Reputation: 811
I want to know if a string has repeated letter 6 times or more, using the =~ operator.
a="aaaaaaazxc2"
if [[ $a =~ ([a-z])\1{5,} ]];
then
echo "repeated characters"
fi
The code above does not work.
Upvotes: 4
Views: 6228
Reputation: 17169
You do not need the full power of backreferences for this specific case of one character repeats. You could just build the regex that would check for a repeat of every single lower case letter
regex="a{6}"
for x in {b..z} ; do regex="$regex|$x{6}" ; done
if [[ "$a" =~ ($regex) ]] ; then echo "repeated characters" ; fi
The regex built with the above for loop looks like
> echo "$regex" | fold -w60
a{6}|b{6}|c{6}|d{6}|e{6}|f{6}|g{6}|h{6}|i{6}|j{6}|k{6}|l{6}|
m{6}|n{6}|o{6}|p{6}|q{6}|r{6}|s{6}|t{6}|u{6}|v{6}|w{6}|x{6}|
y{6}|z{6}
This regular expression behaves as you would expect
> if [[ "abcdefghijkl" =~ ($regex) ]] ; then \
echo "repeated characters" ; else echo "no repeat detected" ; fi
no repeat detected
> if [[ "aabbbbbbbbbcc" =~ ($regex) ]] ; then \
echo "repeated characters" ; else echo "no repeat detected" ; fi
repeated characters
Updated following the comment from @sln replaced bound {6,}
expression with a simple {6}
.
Upvotes: 2
Reputation: 785176
BASH regex flavor i.e. ERE doesn't support backreference in regex. ksh93
and zsh
support it though.
As an alternate solution, you can do it using extended regex option in grep
:
a="aaaaaaazxc2"
grep -qE '([a-zA-Z])\1{5}' <<< "$a" && echo "repeated characters"
repeated characters
EDIT: Some ERE implementations support backreference as an extension. For example Ubuntu 14.04
supports it. See snippet below:
$> echo $BASH_VERSION
4.3.11(1)-release
$> a="aaaaaaazxc2"
$> re='([a-z])\1{5}'
$> [[ $a =~ $re ]] && echo "repeated characters"
repeated characters
Upvotes: 4
Reputation: 295443
[[ $var =~ $regex ]]
parses a regular expression in POSIX ERE syntax.

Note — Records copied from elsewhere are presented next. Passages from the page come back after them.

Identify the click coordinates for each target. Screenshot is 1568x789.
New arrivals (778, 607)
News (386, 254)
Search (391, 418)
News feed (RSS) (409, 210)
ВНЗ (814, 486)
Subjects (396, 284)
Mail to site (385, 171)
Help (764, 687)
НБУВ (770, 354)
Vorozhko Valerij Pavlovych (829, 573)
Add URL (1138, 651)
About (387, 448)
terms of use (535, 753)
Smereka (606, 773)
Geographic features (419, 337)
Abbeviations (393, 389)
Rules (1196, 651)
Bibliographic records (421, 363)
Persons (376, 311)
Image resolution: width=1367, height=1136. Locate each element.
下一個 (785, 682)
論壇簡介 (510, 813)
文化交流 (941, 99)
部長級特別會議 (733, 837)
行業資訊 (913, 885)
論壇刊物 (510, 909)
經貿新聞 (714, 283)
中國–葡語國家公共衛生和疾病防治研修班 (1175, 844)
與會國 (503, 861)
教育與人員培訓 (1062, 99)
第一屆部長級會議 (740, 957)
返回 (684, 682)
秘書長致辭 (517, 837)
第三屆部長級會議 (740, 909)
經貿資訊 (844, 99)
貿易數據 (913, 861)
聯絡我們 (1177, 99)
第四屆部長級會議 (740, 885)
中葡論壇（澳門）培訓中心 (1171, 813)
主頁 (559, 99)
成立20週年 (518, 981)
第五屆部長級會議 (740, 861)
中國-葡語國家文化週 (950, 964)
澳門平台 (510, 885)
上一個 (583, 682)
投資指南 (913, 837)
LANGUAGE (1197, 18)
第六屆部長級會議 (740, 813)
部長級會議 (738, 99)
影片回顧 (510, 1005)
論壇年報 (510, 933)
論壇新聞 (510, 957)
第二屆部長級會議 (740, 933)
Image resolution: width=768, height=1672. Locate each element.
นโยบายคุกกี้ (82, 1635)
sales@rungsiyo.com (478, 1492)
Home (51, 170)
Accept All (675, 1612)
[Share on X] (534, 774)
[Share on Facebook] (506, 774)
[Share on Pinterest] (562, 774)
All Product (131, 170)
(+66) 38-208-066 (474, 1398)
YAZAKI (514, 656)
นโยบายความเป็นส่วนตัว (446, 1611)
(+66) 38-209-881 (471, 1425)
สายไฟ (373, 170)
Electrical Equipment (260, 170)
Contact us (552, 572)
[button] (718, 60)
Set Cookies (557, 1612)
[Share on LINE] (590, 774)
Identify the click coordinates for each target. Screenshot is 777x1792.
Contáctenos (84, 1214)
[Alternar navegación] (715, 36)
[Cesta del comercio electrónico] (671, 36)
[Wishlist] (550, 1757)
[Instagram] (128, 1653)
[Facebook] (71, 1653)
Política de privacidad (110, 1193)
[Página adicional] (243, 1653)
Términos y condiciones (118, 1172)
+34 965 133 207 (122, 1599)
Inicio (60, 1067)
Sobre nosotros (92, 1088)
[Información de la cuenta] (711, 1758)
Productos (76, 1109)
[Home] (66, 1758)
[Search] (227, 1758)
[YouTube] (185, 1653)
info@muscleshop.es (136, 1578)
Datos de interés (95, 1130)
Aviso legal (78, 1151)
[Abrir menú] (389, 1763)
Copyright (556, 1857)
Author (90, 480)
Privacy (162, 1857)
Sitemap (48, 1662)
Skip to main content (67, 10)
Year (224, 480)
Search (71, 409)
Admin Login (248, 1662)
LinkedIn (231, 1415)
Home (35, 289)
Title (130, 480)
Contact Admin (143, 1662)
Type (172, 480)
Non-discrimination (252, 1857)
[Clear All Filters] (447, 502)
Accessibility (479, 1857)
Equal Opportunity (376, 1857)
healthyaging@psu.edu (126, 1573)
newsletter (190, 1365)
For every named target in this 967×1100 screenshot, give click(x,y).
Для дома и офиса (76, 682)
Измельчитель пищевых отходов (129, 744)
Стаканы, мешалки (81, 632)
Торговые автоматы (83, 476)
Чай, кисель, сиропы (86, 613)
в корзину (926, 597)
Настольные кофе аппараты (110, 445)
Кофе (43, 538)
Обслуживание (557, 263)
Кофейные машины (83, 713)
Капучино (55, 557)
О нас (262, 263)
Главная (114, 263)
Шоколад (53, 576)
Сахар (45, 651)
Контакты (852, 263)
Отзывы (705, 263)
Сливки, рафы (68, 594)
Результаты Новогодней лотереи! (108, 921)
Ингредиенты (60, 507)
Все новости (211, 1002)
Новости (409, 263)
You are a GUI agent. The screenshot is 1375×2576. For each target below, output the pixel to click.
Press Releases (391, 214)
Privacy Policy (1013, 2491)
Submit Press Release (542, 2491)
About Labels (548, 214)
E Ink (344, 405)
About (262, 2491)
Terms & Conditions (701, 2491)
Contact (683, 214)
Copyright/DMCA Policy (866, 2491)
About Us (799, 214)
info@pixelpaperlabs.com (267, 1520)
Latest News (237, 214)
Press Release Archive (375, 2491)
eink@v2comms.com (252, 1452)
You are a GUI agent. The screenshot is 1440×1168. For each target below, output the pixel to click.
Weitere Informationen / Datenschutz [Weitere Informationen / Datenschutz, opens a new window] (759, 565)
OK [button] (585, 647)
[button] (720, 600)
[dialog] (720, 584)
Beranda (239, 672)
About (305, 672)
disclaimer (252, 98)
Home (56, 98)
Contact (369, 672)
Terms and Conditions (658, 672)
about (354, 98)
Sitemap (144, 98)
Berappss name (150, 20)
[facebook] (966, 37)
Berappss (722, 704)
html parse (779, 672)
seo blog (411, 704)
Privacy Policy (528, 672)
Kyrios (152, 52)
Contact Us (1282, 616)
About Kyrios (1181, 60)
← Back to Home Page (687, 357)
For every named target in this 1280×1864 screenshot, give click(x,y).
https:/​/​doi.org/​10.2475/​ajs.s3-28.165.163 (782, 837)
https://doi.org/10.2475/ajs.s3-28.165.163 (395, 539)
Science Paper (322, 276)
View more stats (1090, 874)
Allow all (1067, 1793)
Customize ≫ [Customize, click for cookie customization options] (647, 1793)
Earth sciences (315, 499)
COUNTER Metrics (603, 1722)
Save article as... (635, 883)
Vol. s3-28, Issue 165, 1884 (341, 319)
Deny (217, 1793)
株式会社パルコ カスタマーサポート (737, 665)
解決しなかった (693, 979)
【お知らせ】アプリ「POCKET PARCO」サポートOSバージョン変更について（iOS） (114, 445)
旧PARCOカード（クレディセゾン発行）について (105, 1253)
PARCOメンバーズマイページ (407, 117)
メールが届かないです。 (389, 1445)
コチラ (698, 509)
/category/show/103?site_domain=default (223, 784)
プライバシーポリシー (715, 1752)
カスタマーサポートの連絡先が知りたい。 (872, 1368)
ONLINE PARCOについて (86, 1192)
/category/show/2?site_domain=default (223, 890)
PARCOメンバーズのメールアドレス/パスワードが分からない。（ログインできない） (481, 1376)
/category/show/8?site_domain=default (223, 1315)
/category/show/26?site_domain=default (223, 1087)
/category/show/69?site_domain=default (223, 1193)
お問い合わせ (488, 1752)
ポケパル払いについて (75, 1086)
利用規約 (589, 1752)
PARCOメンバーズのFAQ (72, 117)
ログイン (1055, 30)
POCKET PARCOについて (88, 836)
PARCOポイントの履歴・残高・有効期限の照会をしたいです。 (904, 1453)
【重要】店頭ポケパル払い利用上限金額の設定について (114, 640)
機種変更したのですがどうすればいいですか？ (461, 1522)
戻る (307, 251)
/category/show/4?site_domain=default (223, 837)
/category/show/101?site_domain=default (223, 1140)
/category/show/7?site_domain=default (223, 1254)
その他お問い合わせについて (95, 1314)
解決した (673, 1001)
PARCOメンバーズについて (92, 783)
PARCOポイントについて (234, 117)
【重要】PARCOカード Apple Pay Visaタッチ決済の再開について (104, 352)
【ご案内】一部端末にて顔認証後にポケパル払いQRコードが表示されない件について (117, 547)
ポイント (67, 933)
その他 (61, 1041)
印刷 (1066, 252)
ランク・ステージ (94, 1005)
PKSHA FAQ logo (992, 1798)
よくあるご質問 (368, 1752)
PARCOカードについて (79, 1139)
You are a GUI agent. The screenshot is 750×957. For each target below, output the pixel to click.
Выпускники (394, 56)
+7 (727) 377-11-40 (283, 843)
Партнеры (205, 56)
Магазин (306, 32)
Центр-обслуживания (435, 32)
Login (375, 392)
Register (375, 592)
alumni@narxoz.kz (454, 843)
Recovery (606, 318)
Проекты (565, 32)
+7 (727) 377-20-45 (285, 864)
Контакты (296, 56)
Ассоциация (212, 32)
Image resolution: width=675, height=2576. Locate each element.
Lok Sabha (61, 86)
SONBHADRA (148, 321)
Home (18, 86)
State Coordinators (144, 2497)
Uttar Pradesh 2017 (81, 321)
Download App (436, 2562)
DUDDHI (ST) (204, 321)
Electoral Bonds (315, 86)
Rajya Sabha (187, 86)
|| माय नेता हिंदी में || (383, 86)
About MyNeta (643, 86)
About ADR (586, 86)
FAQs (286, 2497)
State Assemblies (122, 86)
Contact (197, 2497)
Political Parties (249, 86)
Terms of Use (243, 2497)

See the POSIX regex standard, emphasis added:
BACKREF
- Applicable only to basic regular expressions. The character string consisting of a character followed by a single-digit numeral, '1' to '9'.
Backreferences are not formally specified by the POSIX standard for ERE; thus, they are not guaranteed to be available (subject to platform-specific libc extensions) in bash's native regex syntax, thus mandating the use of external tools (awk, grep, etc).